• _About this task_
Copying starts at the line containing "Image resolution: width=448" and stops after the last line of the records; each line is repeated exactly, and pictures are skipped.

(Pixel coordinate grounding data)
..............................

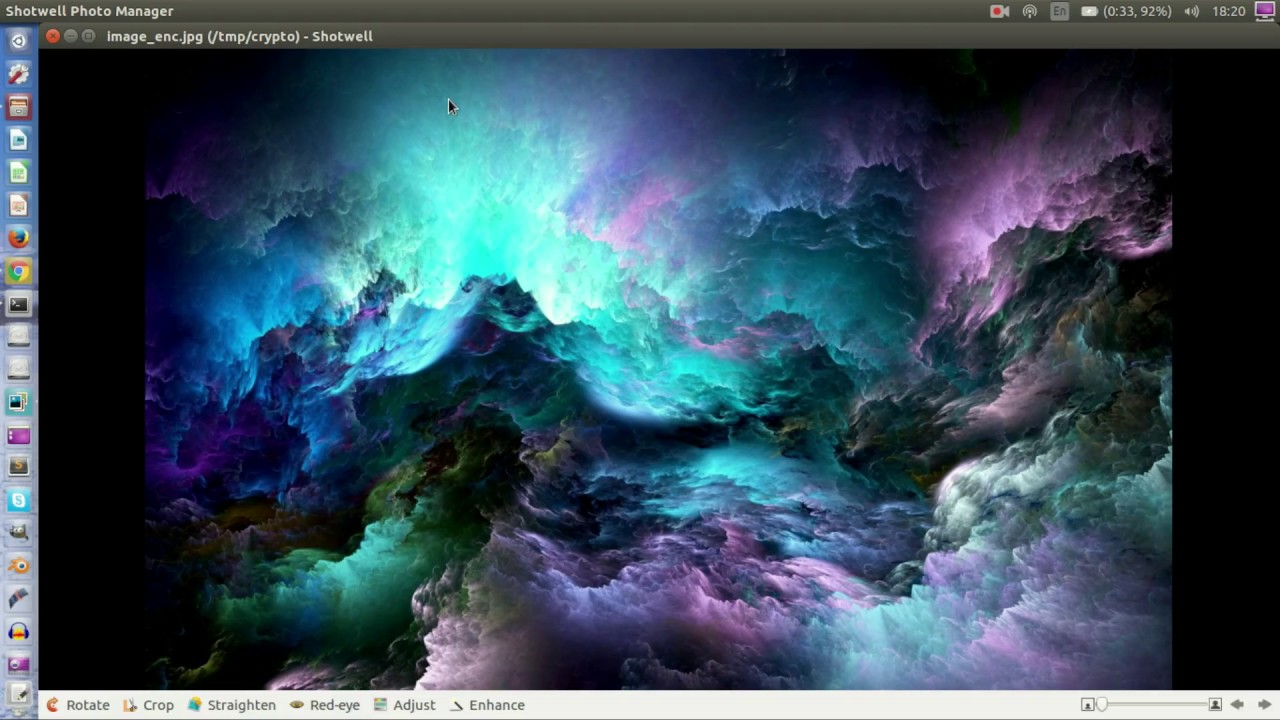This screenshot has width=1280, height=720.
Task: Open the battery indicator menu
Action: [1125, 11]
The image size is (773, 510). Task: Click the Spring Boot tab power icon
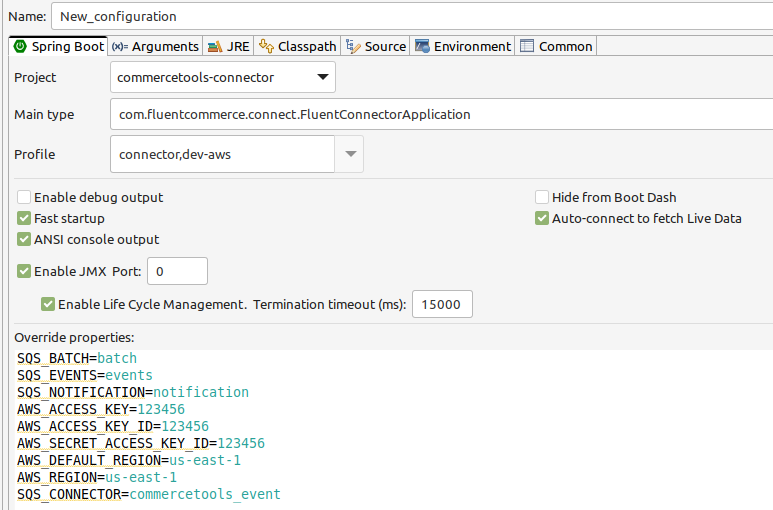click(20, 46)
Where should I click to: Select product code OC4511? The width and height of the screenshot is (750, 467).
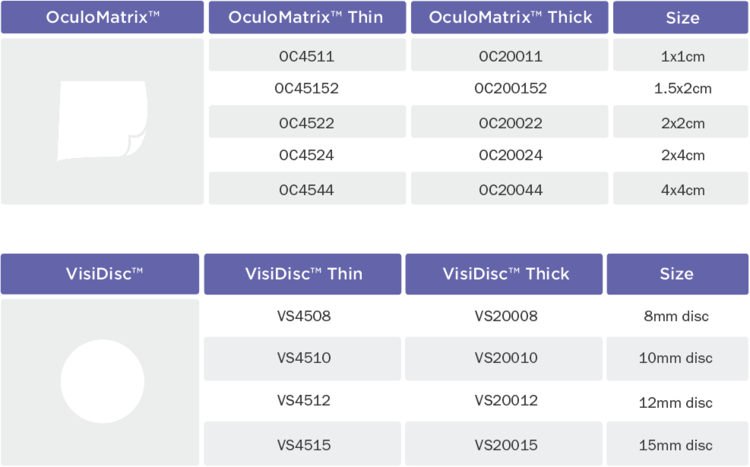tap(306, 56)
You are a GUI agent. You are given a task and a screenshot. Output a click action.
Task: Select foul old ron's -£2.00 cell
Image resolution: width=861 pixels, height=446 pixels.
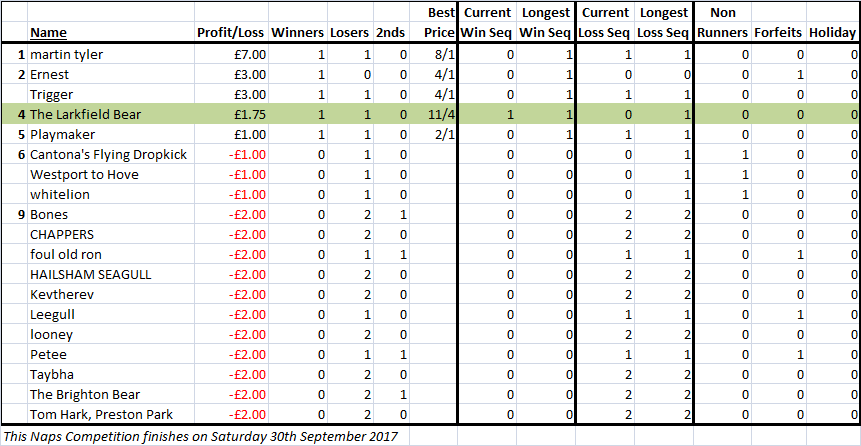231,254
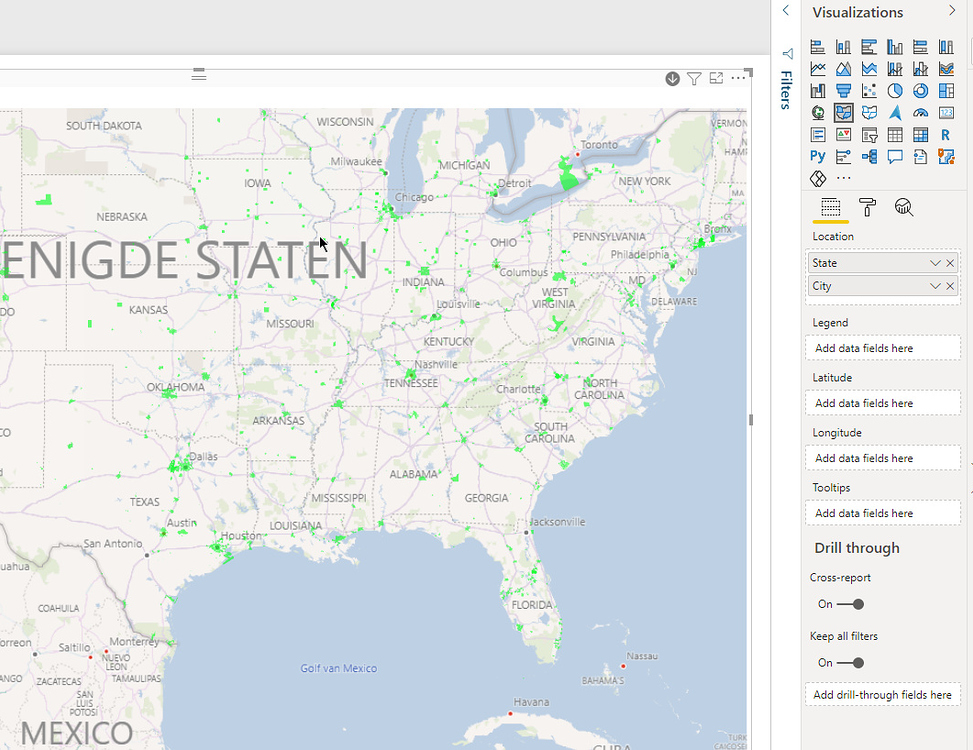Select the Python visual icon
The height and width of the screenshot is (750, 973).
pyautogui.click(x=817, y=156)
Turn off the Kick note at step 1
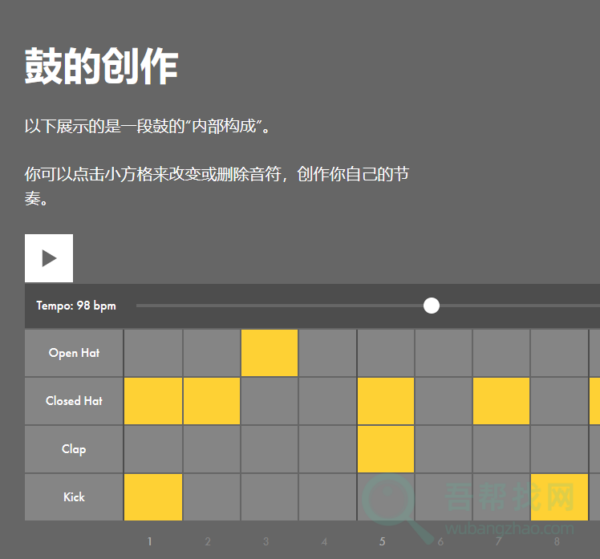 (x=153, y=497)
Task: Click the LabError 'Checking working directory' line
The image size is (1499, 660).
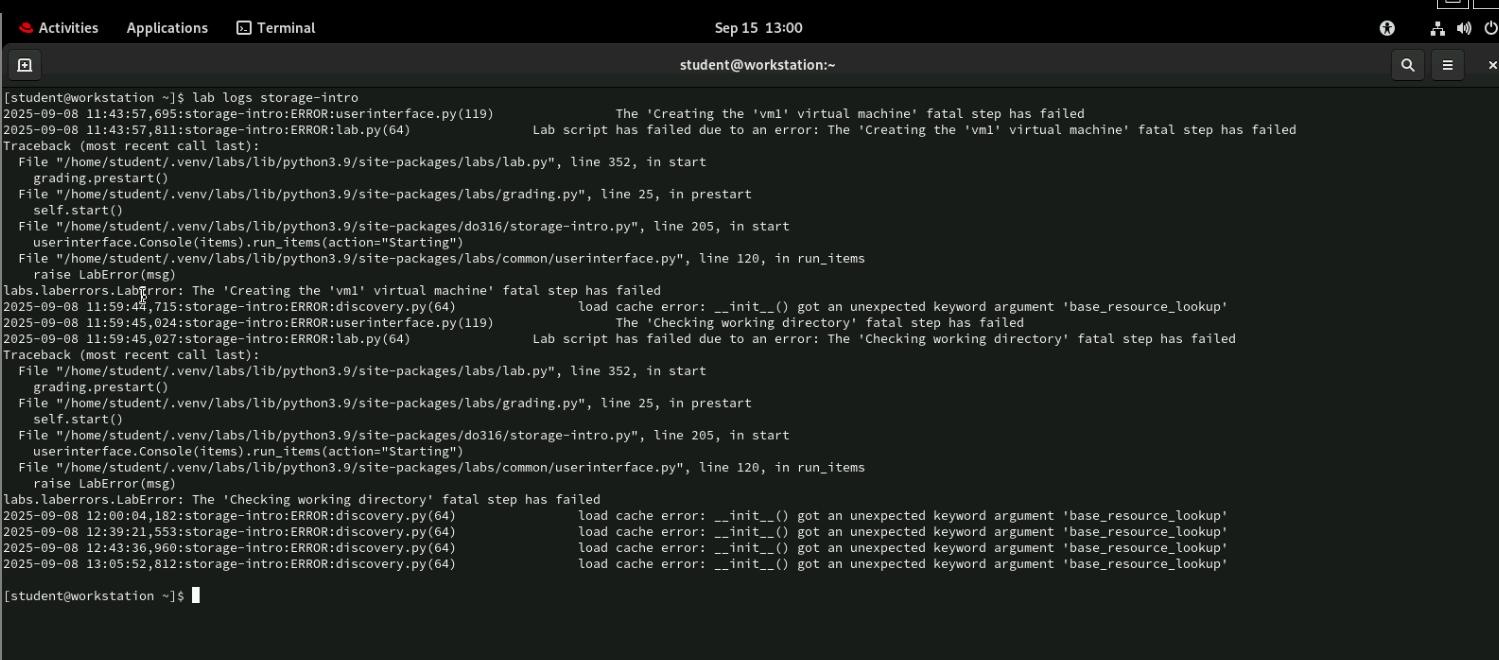Action: pos(301,500)
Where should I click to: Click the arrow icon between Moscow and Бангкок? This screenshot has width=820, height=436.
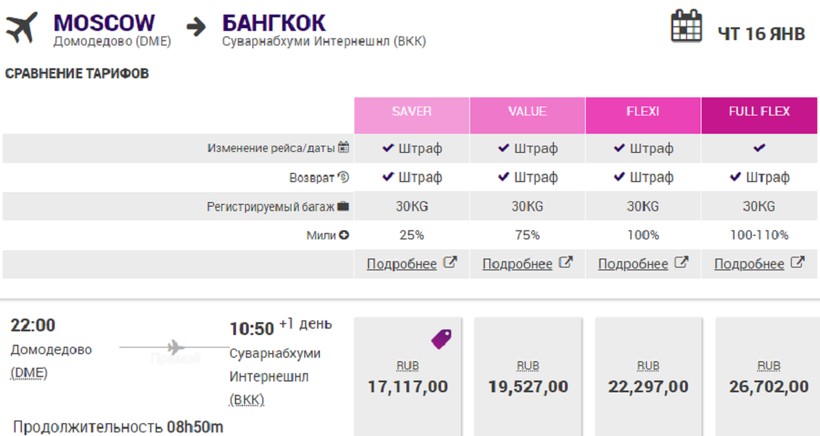(x=196, y=27)
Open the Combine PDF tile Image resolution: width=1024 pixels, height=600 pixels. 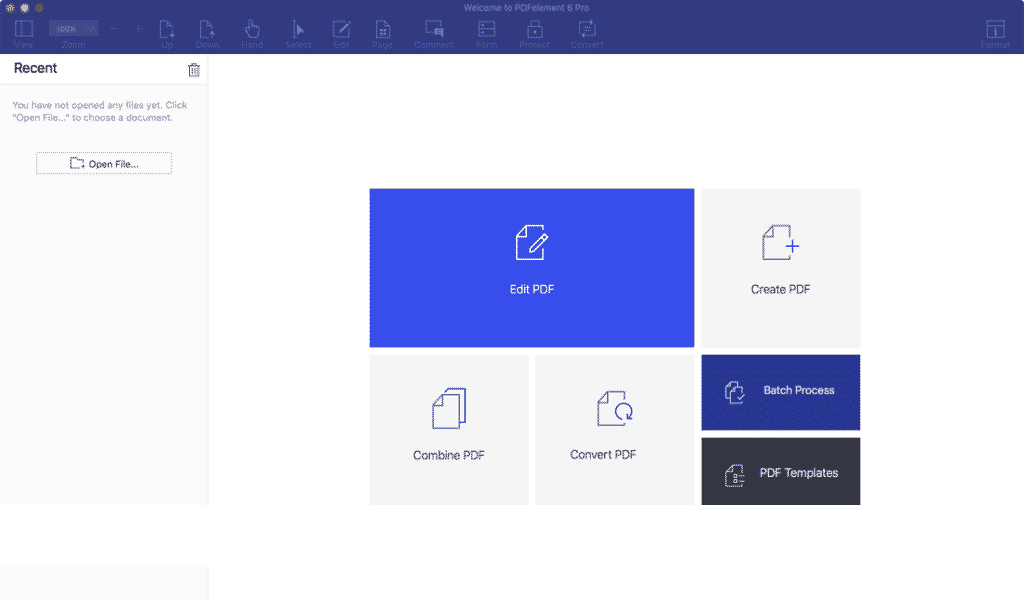pos(449,429)
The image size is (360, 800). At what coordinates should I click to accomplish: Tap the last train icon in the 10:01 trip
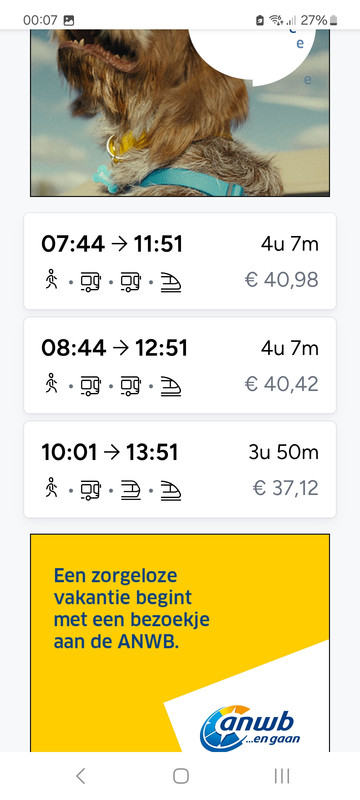click(171, 490)
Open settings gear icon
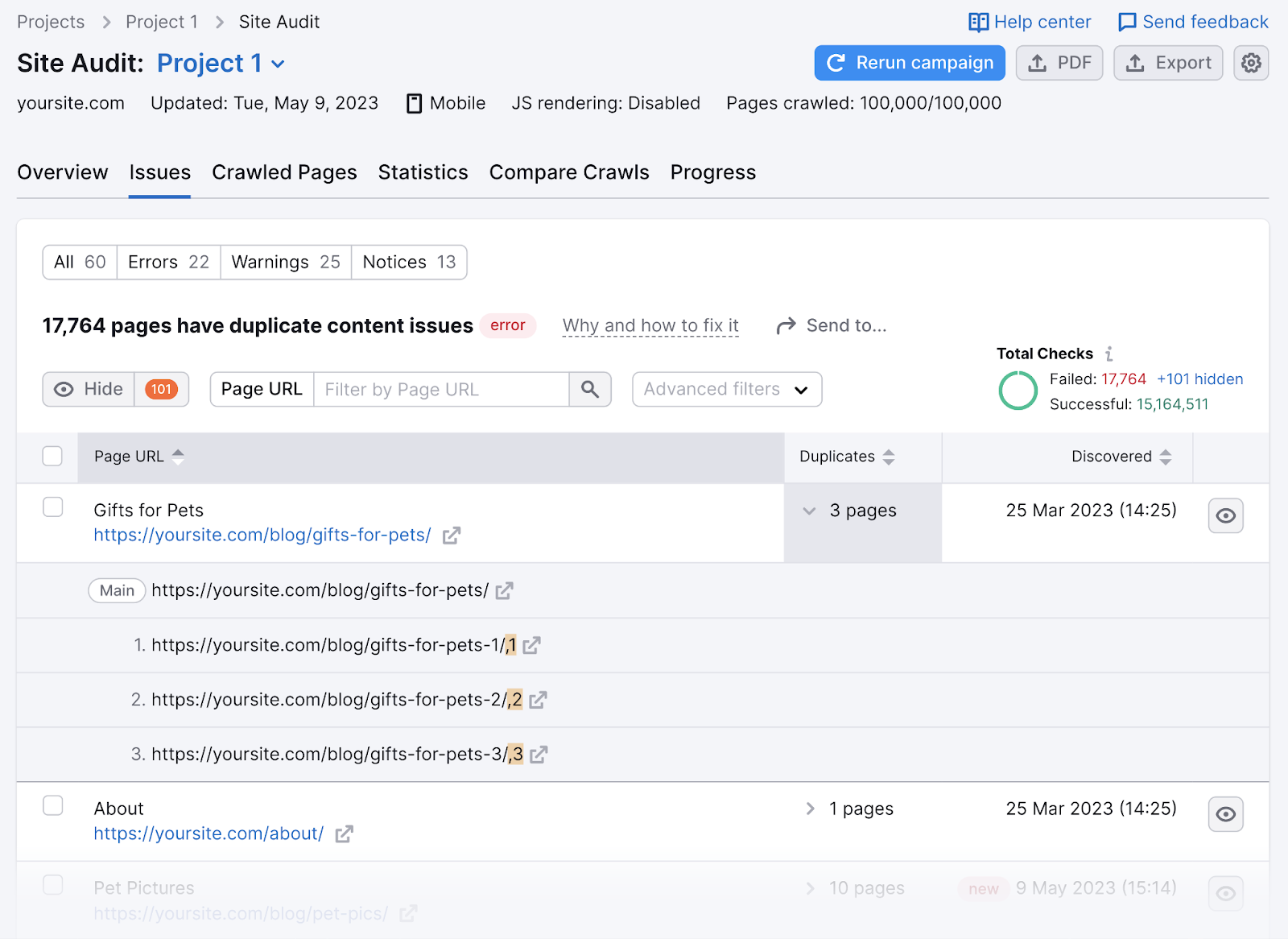Screen dimensions: 1288x939 click(1250, 63)
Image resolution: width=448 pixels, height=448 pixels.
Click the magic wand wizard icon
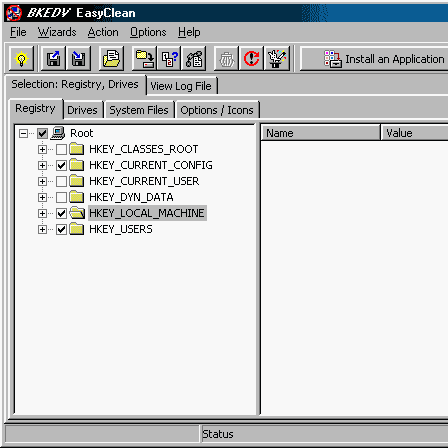(277, 59)
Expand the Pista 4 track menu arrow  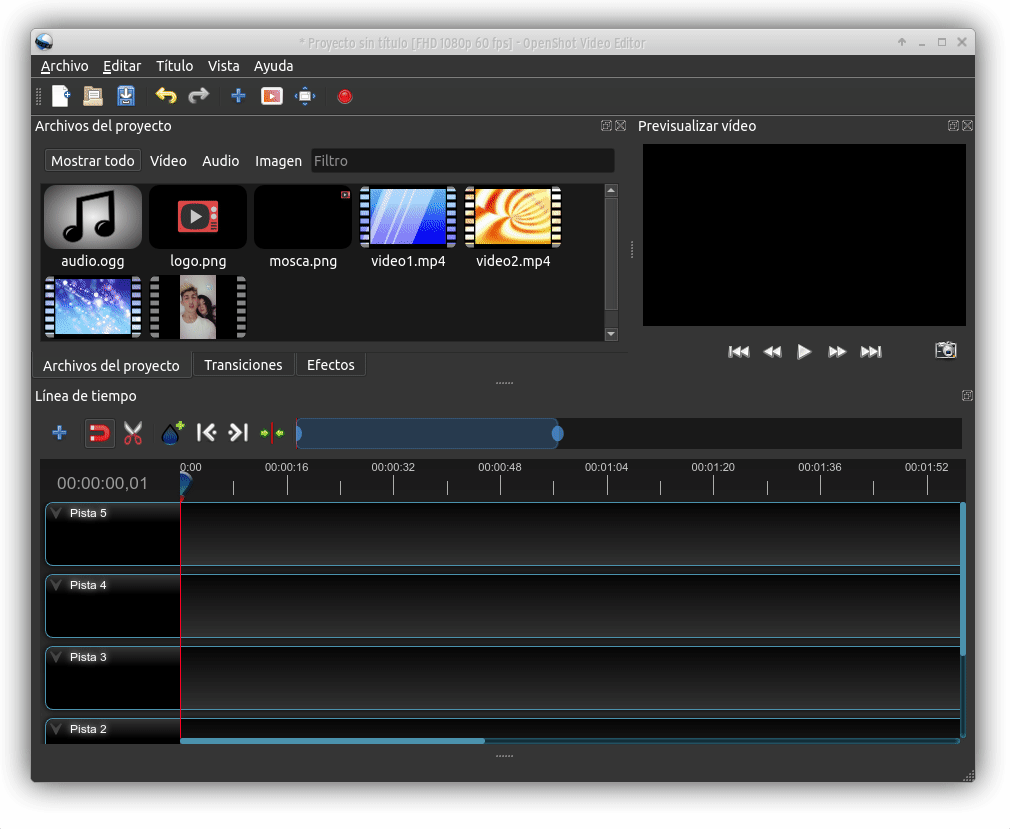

..............................

• _Answer to the exercise_
Image resolution: width=448 pixels, height=448 pixels.
Click the magic wand wizard icon
(277, 59)
Expand the Pista 4 track menu arrow  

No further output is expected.